15. Ceza Dairesi 2018/961 E. , 2018/1664 K.
"İçtihat Metni"Emniyeti kötüye kullanma suçundan sanık ..."ün mahkumiyetine, 5271 sayılı Ceza Muhakemesi Kanunu"nun 231. maddesi uyarınca hükmün açıklanmasının geri bırakılmasına dair İstanbul 10. Asliye Ceza Mahkemesinin 18.03.2008 tarihli ve 2003/375 esas, 2008/173 sayılı kararını müteakip, sanığın denetim süresi içerisinde suç işlediğinin ihbar edilmesi üzerine 765 sayılı Türk Ceza Kanunu"nun 508/1 ve 522/1. maddeleri uyarınca 1 ay hapis ve 70,00 Türk lirası adli para cezaları ile cezalandırılmasına ilişkin İstanbul 10. Asliye Ceza Mahkemesinin 29.05.2014 tarihli ve 2014/130-2014/179 sayılı kararı aleyhine yüksek Adalet Bakanlığınca verilen 11.01.2018 gün ve 94660652-105-34-9573-2017 sayılı kanun yararına bozma talebine dayanılarak dava dosyası Yargıtay Cumhuriyet Başsavcılığının 17.01.2018 gün ve 2018/4011 sayılı tebliğnamesiyle dairemize gönderilmekle okundu.

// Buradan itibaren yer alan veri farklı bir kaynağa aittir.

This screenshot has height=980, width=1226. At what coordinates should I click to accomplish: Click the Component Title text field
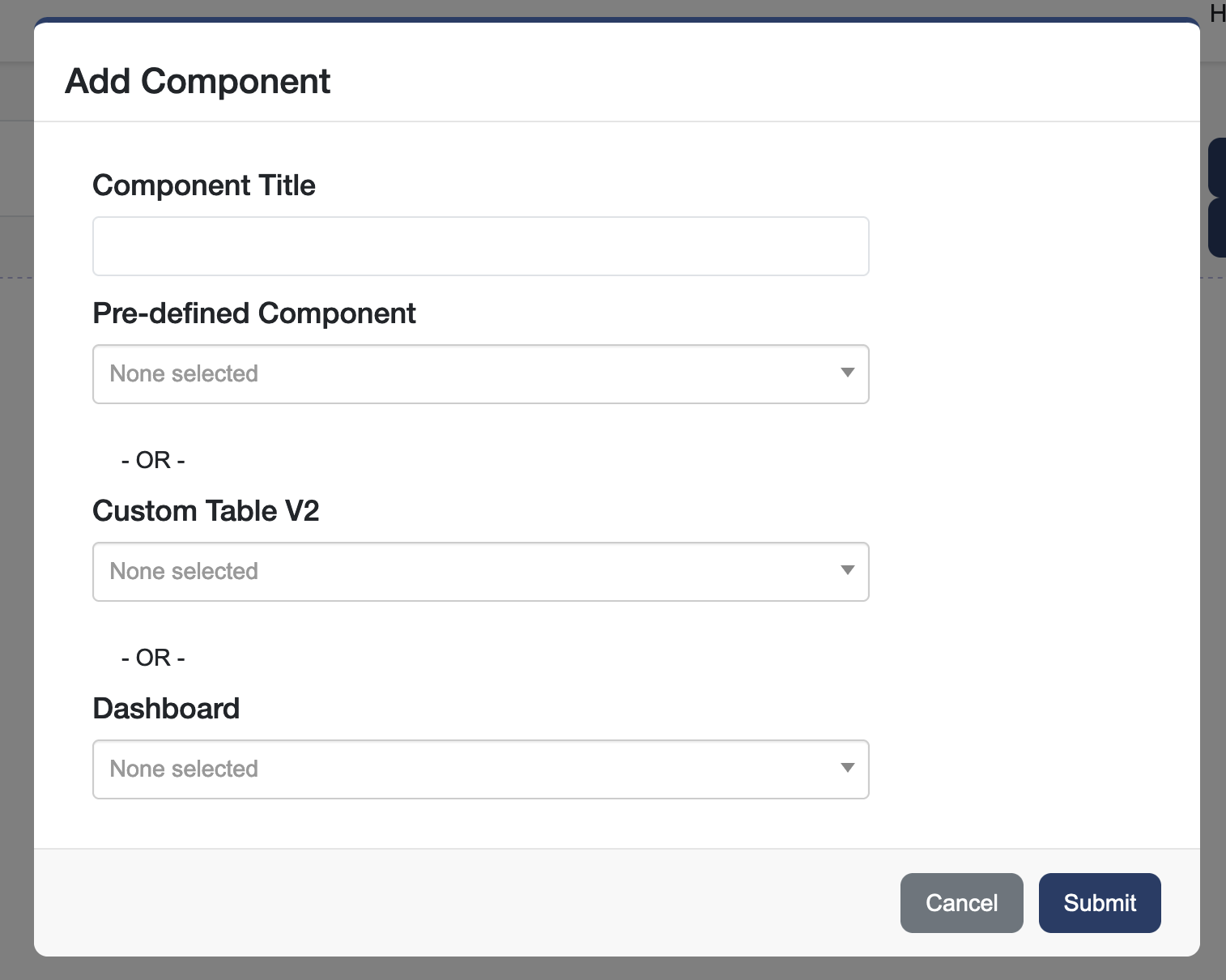pyautogui.click(x=480, y=246)
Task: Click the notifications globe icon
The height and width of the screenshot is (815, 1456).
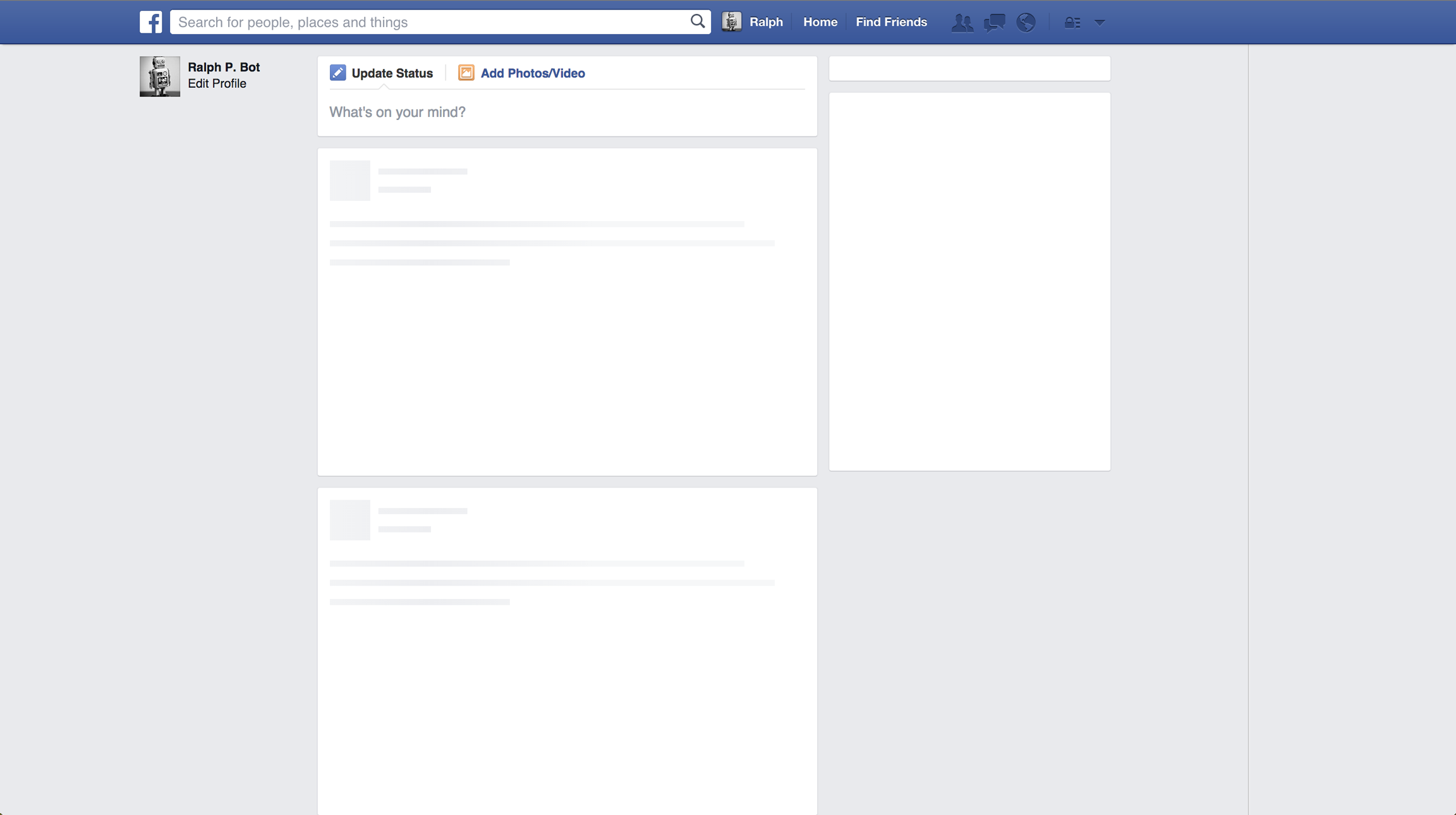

Kanun yararına bozma isteyen tebliğnamede;
Yargıtay 2. Ceza Dairesinin 03.02.2014 tarihli ve 2013/23474 esas, 2014/2417 sayılı ilamında da belirtildiği üzere; 5271 sayılı Kanun’un 231/8. maddesinde hükmün açıklanmasının geri bırakılması halinde, denetim süresi içinde dava zamanaşımının duracağı ve zamanaşımının denetim süresi içinde işlenen suçtan dolayı verilen hükümlülük kararının kesinleşmesi koşuluyla suçun işlendiği tarihte yeniden işlemeye başlayacağı, somut olayımızda sanık hakkında İstanbul 10. Asliye Ceza Mahkemesinin 18.03.2008 tarihli ve 2003/375 esas, 2008/173 sayılı kararına konu ilk kararın itiraz edilmeksizin 22.07.2008 tarihinde kesinleştiği ve suçun işlendiği 31.12.2001 tarihinden itibaren 7 yıl 5 ay 22 günlük zamanaşımı süresinin geçtiği, İstanbul 23. Asliye Ceza Mahkemesinin 10.10.2013 tarihli ve 2012/388 esas, 2013/615 sayılı kararına konu 2. suçun ise 20.01.2012 tarihinde işlendiği ve söz konusu bu kararın 22.04.2014 tarihinde kesinleştiği gözetildiğinde, sanık hakkında duran zamanaşımı süresinin ikinci suçun işlenme tarihi olan 20.01.2012 tarihinde yeniden işlemeye başladığı, suç tarihi olan 31.12.2001 tarihi ile hükmün açıklanarak mahkûmiyet kararının verildiği 29.05.2014 tarihleri arasında 765 sayılı Türk Ceza Kanunu’nun 102/4 ve 104/2. maddelerinde öngörülen dava zamanaşımı süresinin gerçekleşmiş olduğu gözetilmeden sanık hakkında düşme kararı verilmesi gerekirken, yazılı şekilde karar verilmesinde isabet görülmediğinden, 5271 sayılı CMK’nın 309. maddesi uyarınca anılan kararın bozulması lüzumu kanun yararına bozma talebine dayanılarak ihbar olunmuştur.
GEREĞİ DÜŞÜNÜLDÜ:
Sanığın eylemine uyan ve lehine olan 765 sayılı TCK"nın 508. maddesinde düzenlenen güveni kötüye kullanma suçu için öngörülen cezanın türü ve üst sınırına göre, aynı kanunun 102/4 ve 104/2. maddelerine göre hesaplanan 7 yıl 6 aylık zamanaşımı süresinin, hükmün açıklanmasının geri bırakılmasına dair kararın kesinleştiği 22.07.2008 tarihi ile 22.04.2014 günü kesinleştiği anlaşılan ikinci suçun işlendiği tarih olan 20.01.2012 arasında geçen durma sürelerinin hesaplanması halinde dahi, dava konusu suçun işlendiği 31.12.2001 gününden 29.05.2014 olan hüküm tarihine kadar geçmiş olması nedeniyle zamanaşımı sürelerinin dolduğundan bahisle kamu davasının düşürülmesi yerine yargılamaya devamla yazılı şekilde hüküm kurulmasında isabet bulunmadığından, kanun yararına bozma istemi yerinde görülmekle, İstanbul 10. Asliye Ceza Mahkemesinden verilip kesinleşen, 29.05.2014 gün ve 2014/130-179 sayılı kararın 5271 sayılı CMK’nın 309. maddesinin 3. fıkrası uyarınca BOZULMASINA, aynı maddenin 4. fıkra (d) bendinin verdiği yetkiyle; sanık hakkında güveni kötüye kullanma suçundan açılan kamu davasının, 5271 sayılı CMK’nın 223/8. maddesi uyarınca DÜŞÜRÜLMESİNE, 765 sayılı TCK’nın 508/1. ve 522/1. maddeleri uyarınca hükmolunan cezasının KALDIRILMASINA, hükümlü, bu suçtan cezaevine alınmışsa, İNFAZIN DURDURULMASINA, başka suçtan tutuklu veya hükümlü değilse bu suçtan derhal tahliyesi için ilgili Cumhuriyet Başsavcılığına müzekkere yazılmasına, 12.03.2018 tarihinde oybirliğiyle karar verildi.